Contribution of platelet P2Y12 receptors to chronic Complete Freund's adjuvant-induced inflammatory pain

Background: P2Y(12) receptor antagonists are widely used in clinical practice to inhibit platelet aggregation P2Y(12) receptors are also known to regulate different forms of pain as well as local and systemic inflammation. However, it is not known whether platelet P2Y(12) receptors contribute to these effects. Objectives: To explore the contribution of platelet P2Y(12) receptors to chronic inflammatory pain in mice. Methods: Complete Freund's adjuvant (CFA)- induced chronic inflammatory pain was induced in wild- type and P2ry(12) gene- deficient (P2ry12 (-/-)) mice, and the potent, direct- acting and reversible P2Y12 receptor antagonists PSB- 0739 and cangrelor were used. Results: CFA- induced mechanical hyperalgesia was significantly decreased in P2ry(12) (-/-) mice for up to 14 days, and increased neutrophil myeloperoxidase activity and tumor necrosis factor (TNF)- a and CXCL1 (KC) levels in the hind paws were also attenuated in the acute inflammation phase. At day 14, increased interleukin (IL)- 1b, IL- 6, TNF- a and KC levels were attenuated in P2ry(12) (-/-) mice. PSB- 0739 and cangrelor reversed hyperalgesia in wild- type mice but had no effect in P2ry(12) (-/)- mice, and PSB- 0739 was also effective when applied locally.
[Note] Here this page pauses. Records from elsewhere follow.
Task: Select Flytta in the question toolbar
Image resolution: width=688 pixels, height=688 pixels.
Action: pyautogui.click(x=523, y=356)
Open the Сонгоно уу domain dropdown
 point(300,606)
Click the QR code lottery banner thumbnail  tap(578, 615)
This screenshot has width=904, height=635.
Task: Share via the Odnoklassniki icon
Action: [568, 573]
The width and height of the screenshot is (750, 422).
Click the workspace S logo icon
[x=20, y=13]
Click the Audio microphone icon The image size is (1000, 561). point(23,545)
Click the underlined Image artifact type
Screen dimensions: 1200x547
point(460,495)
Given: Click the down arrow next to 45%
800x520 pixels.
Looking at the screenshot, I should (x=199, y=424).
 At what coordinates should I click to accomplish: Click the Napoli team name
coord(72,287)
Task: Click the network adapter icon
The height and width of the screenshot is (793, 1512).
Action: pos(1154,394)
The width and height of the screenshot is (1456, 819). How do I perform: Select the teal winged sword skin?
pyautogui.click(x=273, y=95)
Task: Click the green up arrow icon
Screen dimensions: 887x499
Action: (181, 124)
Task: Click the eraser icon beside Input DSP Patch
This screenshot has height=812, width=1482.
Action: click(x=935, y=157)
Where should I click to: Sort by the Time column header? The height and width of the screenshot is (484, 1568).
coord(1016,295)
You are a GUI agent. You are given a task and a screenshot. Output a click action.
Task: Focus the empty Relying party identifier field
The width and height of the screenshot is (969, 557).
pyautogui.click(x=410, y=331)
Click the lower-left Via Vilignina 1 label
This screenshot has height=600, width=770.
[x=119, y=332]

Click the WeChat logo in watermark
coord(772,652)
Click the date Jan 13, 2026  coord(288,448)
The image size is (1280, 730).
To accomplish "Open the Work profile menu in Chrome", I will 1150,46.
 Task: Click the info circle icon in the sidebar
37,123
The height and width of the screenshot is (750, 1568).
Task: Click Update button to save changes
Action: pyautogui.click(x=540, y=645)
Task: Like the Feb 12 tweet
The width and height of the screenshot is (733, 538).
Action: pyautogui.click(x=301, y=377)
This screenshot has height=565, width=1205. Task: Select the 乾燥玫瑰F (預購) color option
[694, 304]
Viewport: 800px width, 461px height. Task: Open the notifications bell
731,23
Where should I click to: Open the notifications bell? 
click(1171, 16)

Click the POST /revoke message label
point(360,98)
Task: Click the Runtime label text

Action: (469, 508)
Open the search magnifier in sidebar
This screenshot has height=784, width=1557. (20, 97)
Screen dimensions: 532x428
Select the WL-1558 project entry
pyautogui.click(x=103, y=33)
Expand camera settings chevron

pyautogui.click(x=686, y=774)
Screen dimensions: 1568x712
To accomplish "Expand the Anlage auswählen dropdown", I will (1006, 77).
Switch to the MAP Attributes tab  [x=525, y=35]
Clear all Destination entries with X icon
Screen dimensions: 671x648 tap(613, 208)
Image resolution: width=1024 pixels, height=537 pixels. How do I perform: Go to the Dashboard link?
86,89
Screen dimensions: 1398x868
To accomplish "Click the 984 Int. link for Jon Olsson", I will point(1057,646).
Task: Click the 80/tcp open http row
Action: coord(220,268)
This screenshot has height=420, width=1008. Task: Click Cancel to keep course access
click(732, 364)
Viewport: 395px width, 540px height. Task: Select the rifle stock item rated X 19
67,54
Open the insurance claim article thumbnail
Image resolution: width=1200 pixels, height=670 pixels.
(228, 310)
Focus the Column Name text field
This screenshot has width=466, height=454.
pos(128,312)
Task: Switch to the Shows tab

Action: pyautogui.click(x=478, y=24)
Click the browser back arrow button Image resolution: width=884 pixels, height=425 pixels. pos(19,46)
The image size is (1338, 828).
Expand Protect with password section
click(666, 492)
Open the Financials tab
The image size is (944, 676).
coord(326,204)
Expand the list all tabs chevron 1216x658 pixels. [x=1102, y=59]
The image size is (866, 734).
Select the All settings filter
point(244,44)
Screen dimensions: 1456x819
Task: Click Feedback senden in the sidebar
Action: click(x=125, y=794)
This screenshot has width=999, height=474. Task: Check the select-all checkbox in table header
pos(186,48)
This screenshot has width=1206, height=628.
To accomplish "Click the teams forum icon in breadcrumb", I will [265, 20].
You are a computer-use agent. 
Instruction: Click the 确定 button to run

The effects of both local and systemic PSB- 0739 were prevented by A- 803467, a selective NaV1.8 channel antagonist, suggesting the involvement of NaV1.8 channels in the antihyperalgesic effect. Platelet depletion by anti- mouse CD41 antibody decreased hyperalgesia and attenuated the proinflammatory cytokine response in wild- type but not in P2ry(12) (-/-) mice on day 14. Conclusions: In conclusion, P2Y(12) receptors regulate CFA-induced hyperalgesia and the local inflammatory response, and platelet P2Y(12) receptors contribute to these effects in the chronic inflammation phase.